## DIRECTIONS FOR THIS TASK
Copy every entry word for word, but skip the pictures.

## SUPPLIED DATA

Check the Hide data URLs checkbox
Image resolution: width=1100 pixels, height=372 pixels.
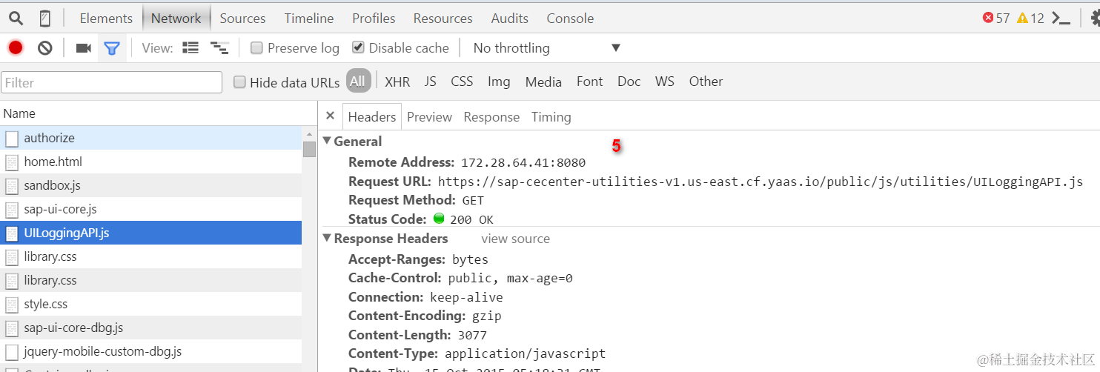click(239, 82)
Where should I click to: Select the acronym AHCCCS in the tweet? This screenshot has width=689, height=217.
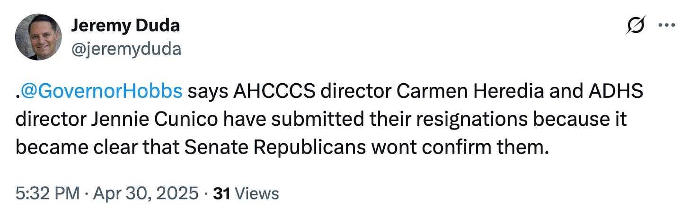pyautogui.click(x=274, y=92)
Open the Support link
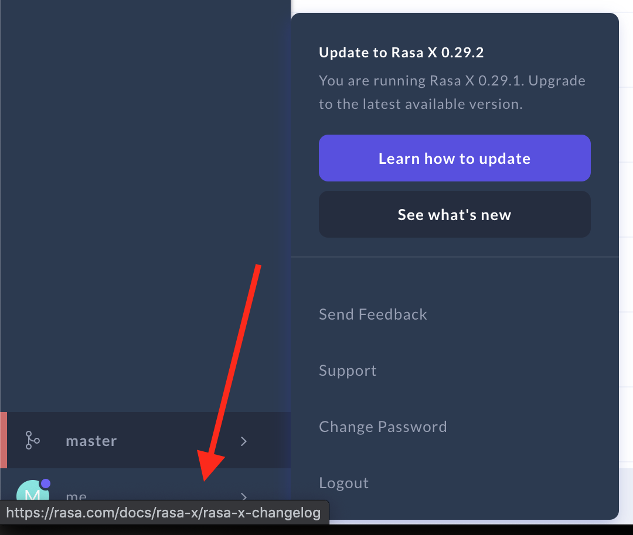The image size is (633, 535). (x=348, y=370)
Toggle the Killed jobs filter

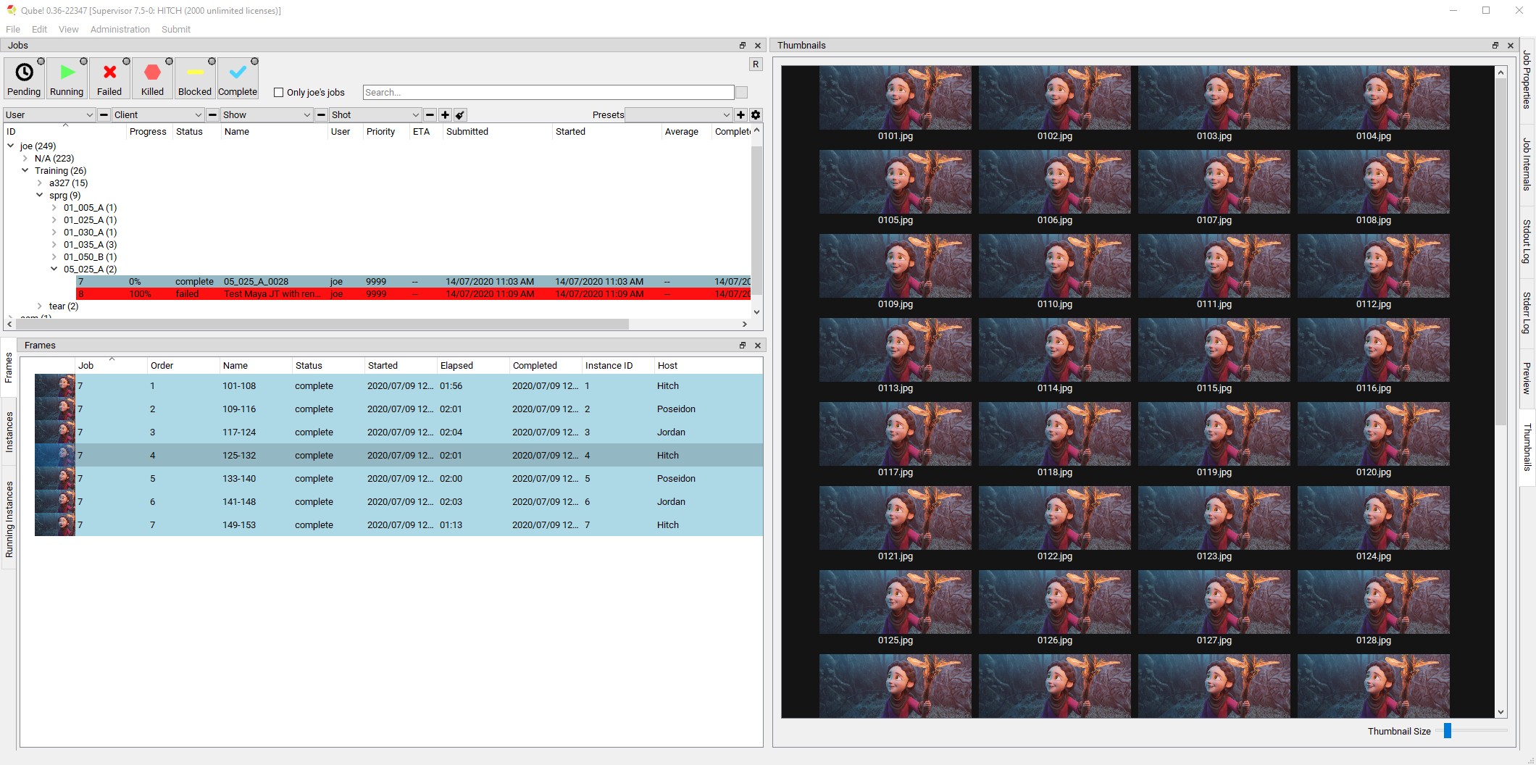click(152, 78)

## SOLUTION FOR THIS PROBLEM
Check the Hide data URLs checkbox
Image resolution: width=1100 pixels, height=372 pixels.
click(239, 82)
Where should I click to: Select the acronym AHCCCS in the tweet? This screenshot has width=689, height=217.
pyautogui.click(x=274, y=92)
Open the Support link
The image size is (633, 535). (x=348, y=370)
Toggle the Killed jobs filter

click(152, 78)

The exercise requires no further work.